_Brief_
Answer these from the staff costs text below, one line each:
(a) What percentage of revenue did fee earning staff costs account for in FY23?
(b) How many partners and senior associates were recruited during FY24?
(c) What was the total of other operating charges in pounds?

_Extract_
Total staff costs of £93.0m (FY23: £88.4m) have decreased as a percentage of revenue for the year to 62.0% (FY23: 62.2%) reflecting the continued discipline over cost control balanced against investing in the future growth of the business.  This investment included the recruitment of partners and senior associates with good client following and networks as well as ensuring the appropriate leadership structure is in place providing a sustainable base for future growth.

Direct staff costs

Fee earning staff costs have reduced to 51.2% of revenue (FY23: 51.5%). This reflected a reduction in fee earner numbers through churn in some less productive and profitable areas of the Group and a continued leverage of the staff cost base through focus on improvements in pricing and recovery of client time. Pleasingly, we have started to leverage direct fee earner costs and improve gross margin whilst continuing to invest in the recruitment of new senior recruits to support our future organic growth. During FY24 we recruited 40 partners and senior associates (FY23: 27) representing investment for future organic growth.

Support staff costs

Support staff costs increased marginally to 10.8% (FY23: 10.7%). This is mainly due to delays in the timing of being able to leverage our past investment in creating an optimised operational platform due to the economic challenges affecting the housing-related and M&A service lines. FY24 has been a year of consolidation enabling the Group to focus on and benefit from process automation and centralisation of support services. This consolidation of support staff costs, whilst maintaining an excellent management structure to support future growth, puts the Group in a strong position to leverage this cost base in FY25 and beyond.

Other operating charges

Other operating charges of £28.2m have increased to 18.8% of revenue (FY23: 18.7%), again reflecting our investment for the future. During the period we refreshed our brand as well as investing in a review of our employee value proposition, an important investment in identifying and capturing the values, opportunities and culture our people can expect from us in return for their skills, experience and commitment. Investment in property, business development and office travel has also increased as we focus on building organic growth through building on existing client relationships, developing new client relationships and exploring new markets, including working with international clients and law firms requiring support in the UK. Whilst investing in these areas for growth we have also spent the year reviewing and consolidating supplier contracts maximising all synergy savings from past acquisitions. This has enabled us to manage our cost base whilst investing in business development, systems and technology necessary to support future growth.

_Input data_
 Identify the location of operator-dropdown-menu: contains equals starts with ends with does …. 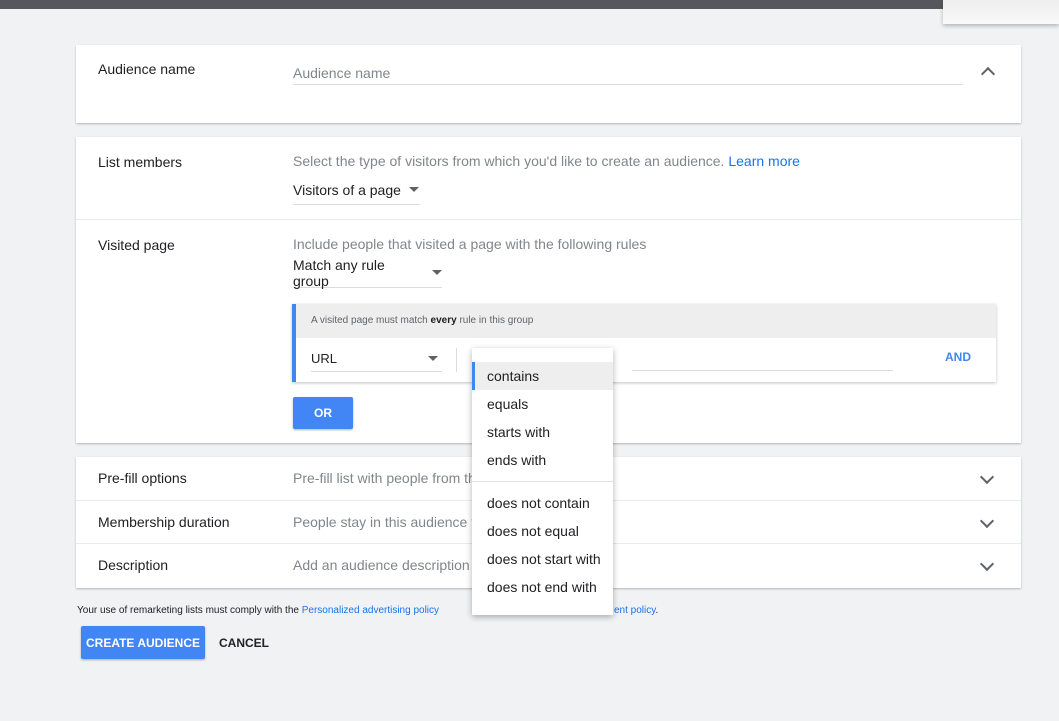
(542, 482).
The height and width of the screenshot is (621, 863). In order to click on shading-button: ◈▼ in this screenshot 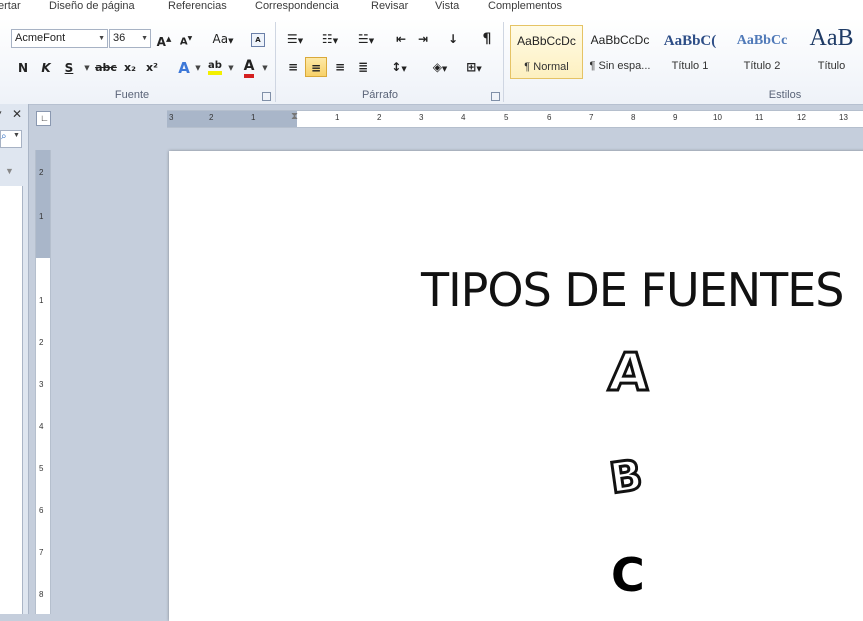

_Result_
(a) 51.5%
(b) 40
(c) £28.2m